I therefore think this court has no power to entertain these bills, and, of course, no authority to grant the injunctions prayed for, in which I find I am supported by the Supreme Court of Michigan. Am. Law Reg. vol. 2, N. S. 598.

But I am also of opinion that we have no power, sitting as a court of equity, to grant the relief prayed for. Our authority is ^alleged to proceed from the fifth clause of the thirteenth section of the act of 16th June, 1836, which is in these words : The Supreme Court (and now all the courts of common pleas and district courts) shall have the power and jurisdiction of courts of chancery, so far as relates to “ V. The prevention or restraint of the commission or continuance of acts contrary to law and prejudicial to the interests of the community, or the rights of individuals.” Brightly’s Purdon, p. 401.

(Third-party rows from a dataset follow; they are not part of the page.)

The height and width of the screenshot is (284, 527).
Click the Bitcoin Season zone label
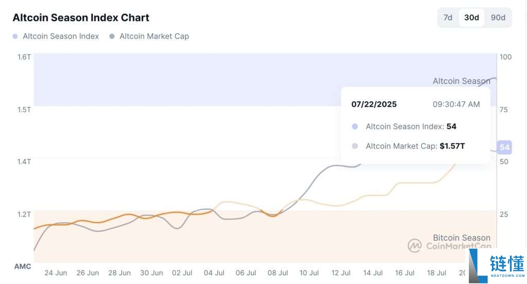(x=461, y=238)
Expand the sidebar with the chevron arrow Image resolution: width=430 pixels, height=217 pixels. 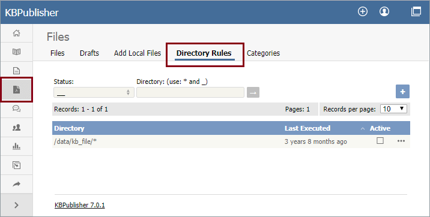(x=16, y=205)
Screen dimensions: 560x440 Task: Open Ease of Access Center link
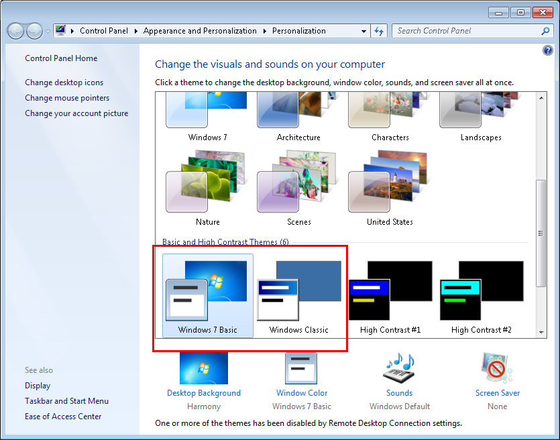[x=63, y=417]
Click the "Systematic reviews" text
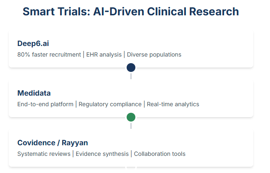 (44, 154)
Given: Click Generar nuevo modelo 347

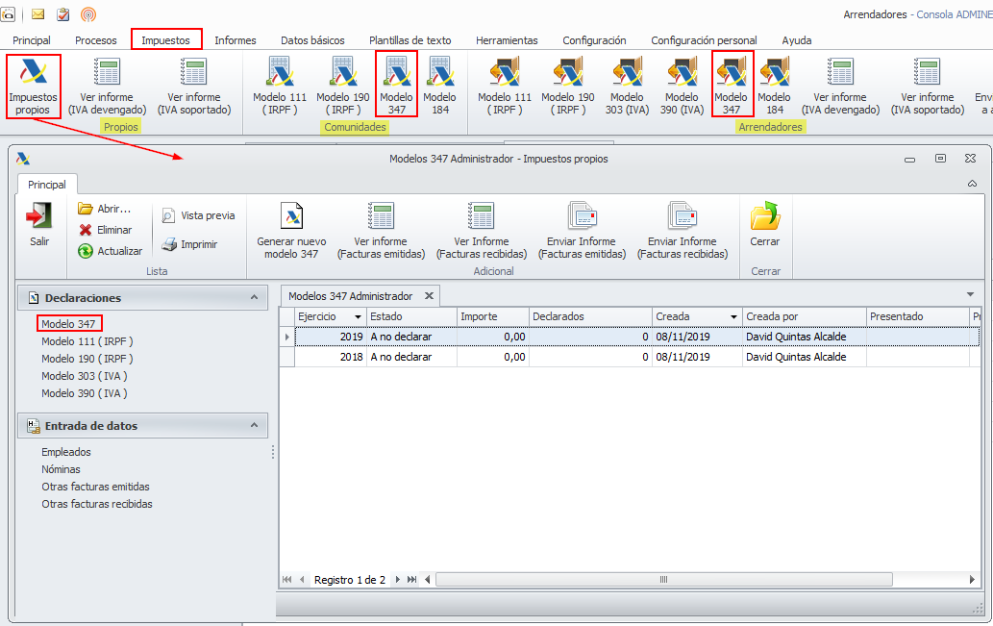Looking at the screenshot, I should [x=291, y=232].
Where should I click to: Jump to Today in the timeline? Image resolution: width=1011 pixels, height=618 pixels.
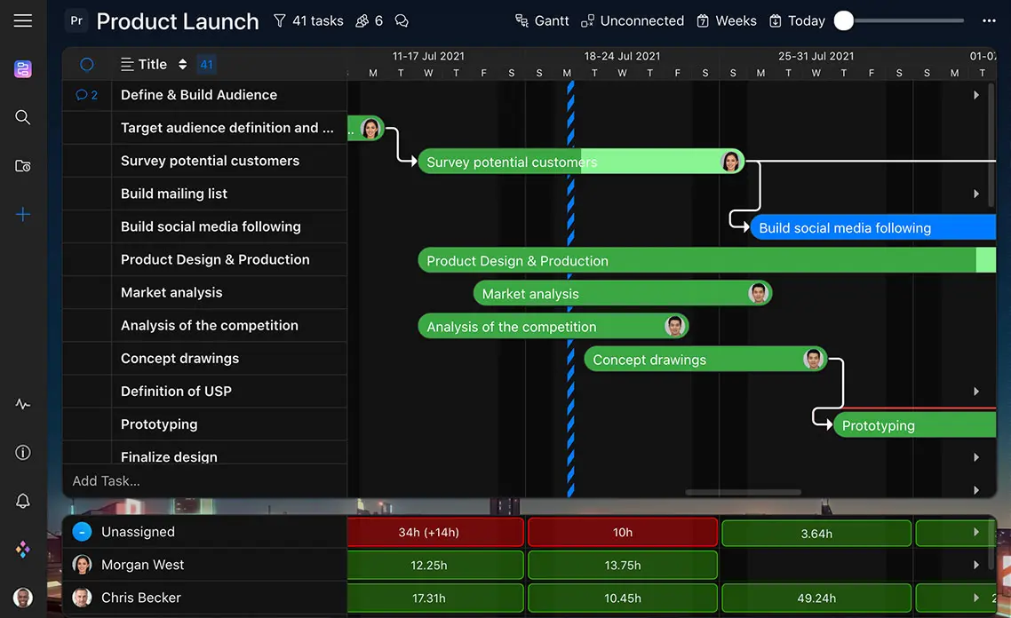click(797, 20)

Now neither in this provision, nor in the report of the revisers, nor in any of the decisions of the court, do I find any warrant to grant injunctions to stop the proceedings of officers of the United States' under acts of Congress regularly enacted. If such be our power, then the sooner the legislature interposes *522its legitimate power to alter the law, and to prevent the various courts of the State from exercising a jurisdiction with which they never intended to invest them, the better.

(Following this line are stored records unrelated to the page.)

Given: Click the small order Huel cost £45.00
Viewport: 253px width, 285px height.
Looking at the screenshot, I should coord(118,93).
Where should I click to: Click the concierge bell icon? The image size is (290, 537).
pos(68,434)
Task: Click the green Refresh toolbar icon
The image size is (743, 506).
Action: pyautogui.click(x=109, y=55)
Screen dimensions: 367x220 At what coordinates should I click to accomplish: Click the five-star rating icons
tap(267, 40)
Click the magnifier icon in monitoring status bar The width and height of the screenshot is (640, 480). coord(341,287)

I am, therefore, of opinion that under the act of assembly we have no such jurisdiction as is here claimed.

Appendix to Judge Read’s Opinion,

B.

Mr. Biddle was in France, with General Armstrong, and the following is an extract from his speech in the Senate of Pennsylvania, on 10th January, 1815. Mr. Biddle said: “I well know, sir, that a project of this kind has been assailed in Congress, where it has been branded as a French conscription, the very name of which was fatal to it. One word, sir, about conscription. It is thought because Bonaparte made use of it, it is improper for any country to resort to anything like it. But take it in its most odious form, it is not the project of Bonaparte. It was resorted to by the French Convention, in their contest for liberty, when all the nations of Europe were arrayed against them, and when they had alone the hearts of the people of this country in their favor. It was resorted to and found successful in repelling the foes of that republic.. The Emperor afterwards employed the same method of raising troops, and he abused it. In its original form it was efficient without being tyrannical.” “Yet with all its faults the French conscription is the most equal mode of military levy on the continent of Europe.” “ I say it, because I have seen its operations.” “ This mode, however, is not peculiar to France; it was resorted to in our revolutionary war, long before it was used in France. It was made use of by every State in that war.”

0.

It is obvious that a State court, without declaring an act of Congress unconstitutional, might by their decisions upon its construction, practically nullify it, if they can use the writ of injunction to enforce their decrees against the officers of the United States intrusted with the execution of its provisions.

D.

The intention of the legislature in giving the writ of injunction was to enable the court to restrain nuisance, trespass, waste, and proceedings at law, but never to substitute it for the writ of habeas corpus in favor of a person in custody. It is clear that the State writ could not be used to restrain proceed*523ings at law in a court of tbe United States. Before tbe act of June 16, 1836, the Supreme Court possessed no general equity powers, and could not issue writs of injunction, and tbe legislature never dreamed that' by these words that court would claim under them, to stop the execution of the laws of the United States, by officers appointed by the general government in the regular performance of their official duties.

President Reed proclaimed martial law on 9th. June, 1780. Penna. Journal, 21st June, 1780.